Właśnie tak się stało w ubiegłym tygodniu, gdy premier Ewa Kopacz przeforsowała w Sejmie ratyfikację konwencji o przeciwdziałaniu przemocy wobec kobiet. To bowiem, co według PO ma być wielkim sukcesem szefowej Platformy, staje się kłopotem dla prezydenta.
Dlaczego PO jest tak dumna z konwencji? W Platformie można usłyszeć, że piątkowe głosowanie jest triumfem Ewy Kopacz, bo udało jej się to, czego nie zdołał zrobić Donald Tusk od 2011 r., a więc od czasu, gdy Polska parafowała konwencję Rady Europy. Tusk rzeczywiście kilkakrotnie kapitulował (m.in. na posiedzeniach rządu) i nie chciał stawiać sprawy na ostrzu noża, uznając, że może to wywołać bunt w partii, sama zaś konwencja nie jest na tyle istotna, by ryzykować dla niej jedność Platformy.

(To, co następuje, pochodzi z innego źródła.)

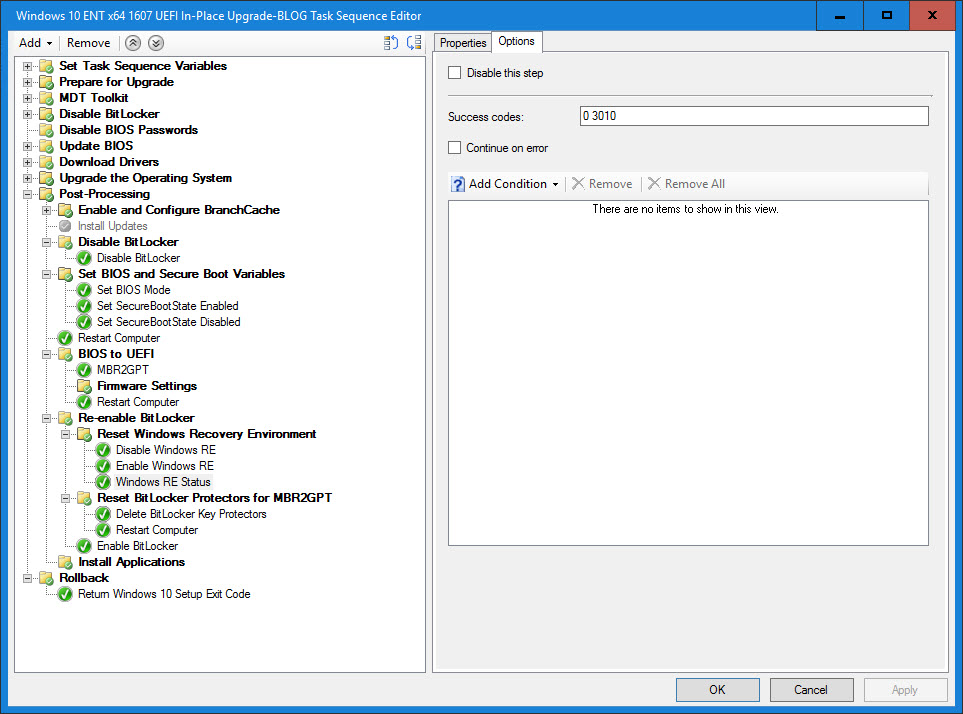Click the expand-all tree icon in toolbar

click(391, 43)
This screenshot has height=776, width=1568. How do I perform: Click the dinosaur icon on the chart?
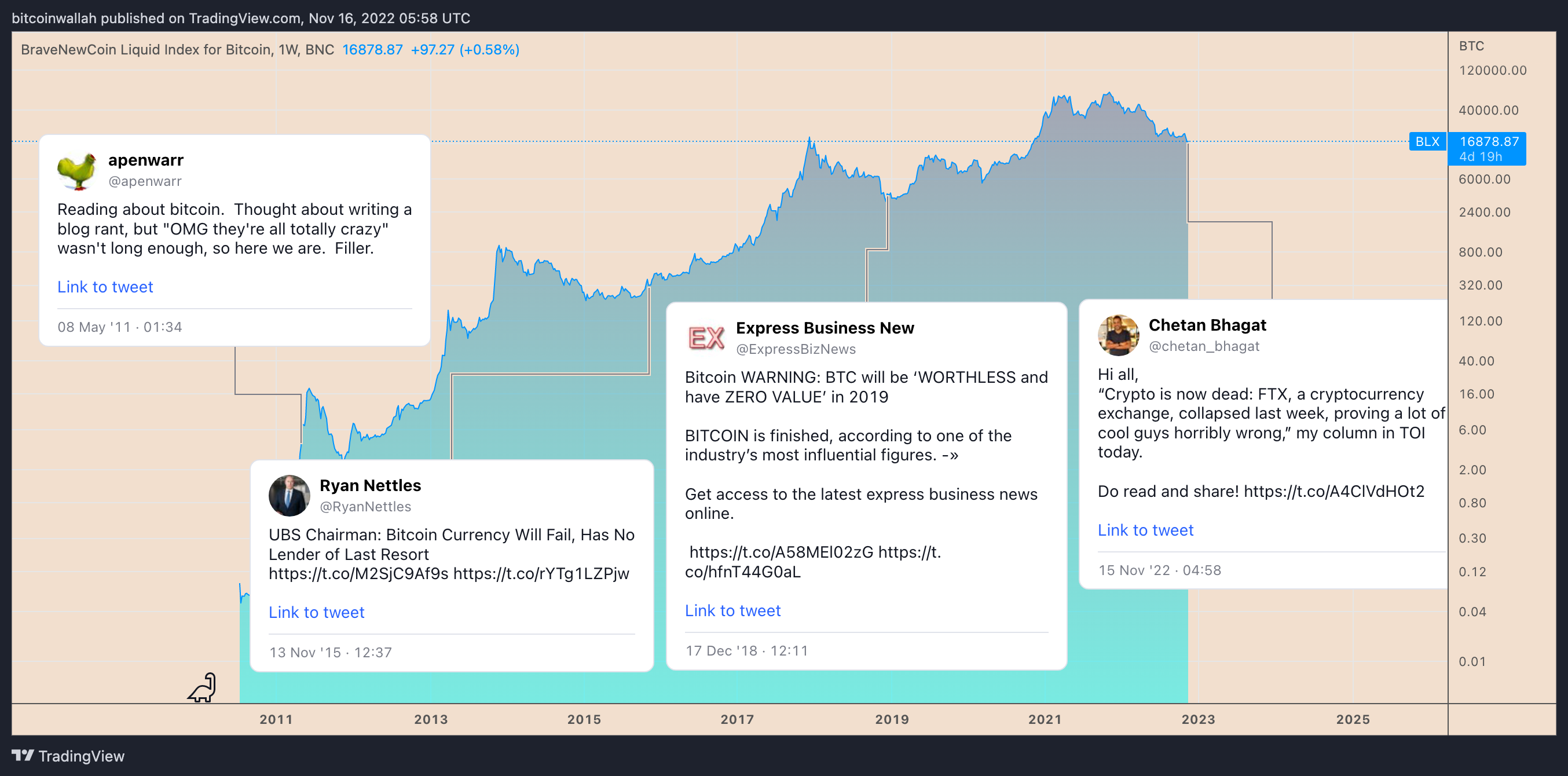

Kopacz, która po wizerunkowej klęsce, jaką stanowi dla niej konflikt wokół górnictwa – a przypomnijmy, że ta sprawa miała być dla niej wielkim, wizerunkowym właśnie, wzmocnieniem – postanowiła szybko przepchnąć przez Sejm konwencję. I trzeba przyznać, że zrobiła to umiejętnie. Jak opisywał Andrzej Stankiewicz, użyła do tego kilku metod. Jedną były partyjne awanse. Nie zagłosował przeciw konwencji nikt z konserwatystów, którzy oponowali wobec niej na wcześniejszym etapie prac, a którzy w nowym rozdaniu dostali wyższe stanowisko. Poparli ją zarówno marszałek Radosław Sikorski, wiecemarszałek Elżbieta Radziszewska, jak i szef doradców pani premier Jacek Rostowski.
Pracę odrobił również przewodniczący Klubu PO Rafał Grupiński, który wraz z Kopacz przekonywał posłów konserwatywnych, by zracjonalizowali zmianę swej decyzji. W efekcie tylko trójka posłów PO zagłosowała przeciwko konwencji, pięcioro zaś wstrzymało się od głosu.
Jednak to, co może być politycznie czy wizerunkowo korzystne dla PO, nie jest już takie dla Komorowskiego. W wyborach do Sejmu kluczowe jest zdobycie większej liczby głosów niż konkurencja. Postawić zatem należy na jakieś grupy wyborców, a inne poświęcić. W wyborach prezydenckich logika jest inna: trzeba zdobyć więcej niż połowę głosów – a więc nie można sobie pozwolić na odtrącenie żadnej z grup wyborców.